**WORK REQUIRED**.
Only a number is expected: the count of lines in the listing where "will" occurs.
■ ■ ■ ■ ■ ■ ■
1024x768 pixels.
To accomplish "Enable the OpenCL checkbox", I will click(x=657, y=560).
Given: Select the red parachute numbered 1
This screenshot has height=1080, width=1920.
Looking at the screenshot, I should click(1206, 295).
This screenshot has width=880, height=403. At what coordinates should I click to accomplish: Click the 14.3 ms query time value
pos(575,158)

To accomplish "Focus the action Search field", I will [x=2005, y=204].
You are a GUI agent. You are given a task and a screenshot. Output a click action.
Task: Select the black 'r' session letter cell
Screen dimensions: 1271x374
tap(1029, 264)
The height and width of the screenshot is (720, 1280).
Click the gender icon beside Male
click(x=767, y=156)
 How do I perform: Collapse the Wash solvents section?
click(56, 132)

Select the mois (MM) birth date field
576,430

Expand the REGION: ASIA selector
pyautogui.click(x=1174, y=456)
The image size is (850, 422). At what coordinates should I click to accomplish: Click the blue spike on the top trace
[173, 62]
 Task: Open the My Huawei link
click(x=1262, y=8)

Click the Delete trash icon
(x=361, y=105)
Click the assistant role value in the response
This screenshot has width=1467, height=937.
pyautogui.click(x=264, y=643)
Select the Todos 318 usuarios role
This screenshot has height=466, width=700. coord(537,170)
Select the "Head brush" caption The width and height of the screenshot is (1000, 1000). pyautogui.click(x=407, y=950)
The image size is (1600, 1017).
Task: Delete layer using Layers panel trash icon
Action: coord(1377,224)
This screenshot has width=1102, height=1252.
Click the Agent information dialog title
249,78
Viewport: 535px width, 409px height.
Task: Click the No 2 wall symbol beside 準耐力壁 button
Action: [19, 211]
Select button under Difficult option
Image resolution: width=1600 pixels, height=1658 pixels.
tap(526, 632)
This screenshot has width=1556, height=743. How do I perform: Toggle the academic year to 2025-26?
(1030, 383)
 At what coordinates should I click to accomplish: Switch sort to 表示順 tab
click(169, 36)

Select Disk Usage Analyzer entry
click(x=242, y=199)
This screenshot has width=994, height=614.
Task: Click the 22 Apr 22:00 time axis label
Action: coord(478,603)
■ ■ ■ ■ ■ ■ ■
**OUTPUT OF THE TASK**.
2